El film nos cuenta la historia de Piececito, un pequeño apatosaurus que ha de emprender un peligroso viaje para encontrar el Gran Valle, un lugar paradisíaco con agua y alimento de sobra. Junto a el viajarán también otros pequeños dinosaurios.

Con varias producciones de su rival como referencia (la idea era hacer una especie de “Bambi”, 1942, y se cita como influencia el segmento prehistórico de “Fantasía”, 1940), los guionistas de “Barrio Sésamo”, Judy Freudberg y Tony Geiss lograron una historia con personalidad propia.

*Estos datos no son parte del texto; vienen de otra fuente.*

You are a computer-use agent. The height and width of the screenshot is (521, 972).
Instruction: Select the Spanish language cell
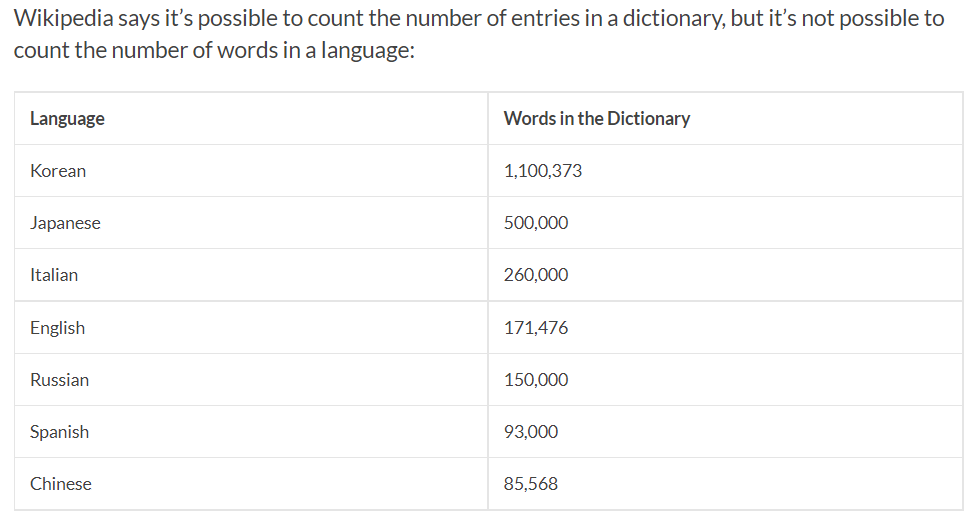tap(59, 432)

Tal vez puede parecer demasiado cursi para el espectador más serio, pero Bluth y compañía lograron un entretenimiento entrañable, tanto para nostálgicos como para jóvenes amantes de los dinosaurios; un film de ‘pérdida de la inocencia’ y respeto por la Naturaleza repleto de buenos sentimientos que aboga por la integración de las diferentes ‘especies’. El adorado James Horner se ocupó de lo épico con su banda sonora (incluída la canción central interpretada por Diana Ross: ‘If we hold on together’); y un magnífico plantel de artistas (de los storyboards de Bluth al poster de Drew Struzan) y centenares de animadores le dieron su inolvidable aspecto, su colorido y su movimiento.


– Para amantes de la animación tradicional para todos los públicos.

– Imprescindible para acercarse a la filmografía del maestro Don Bluth.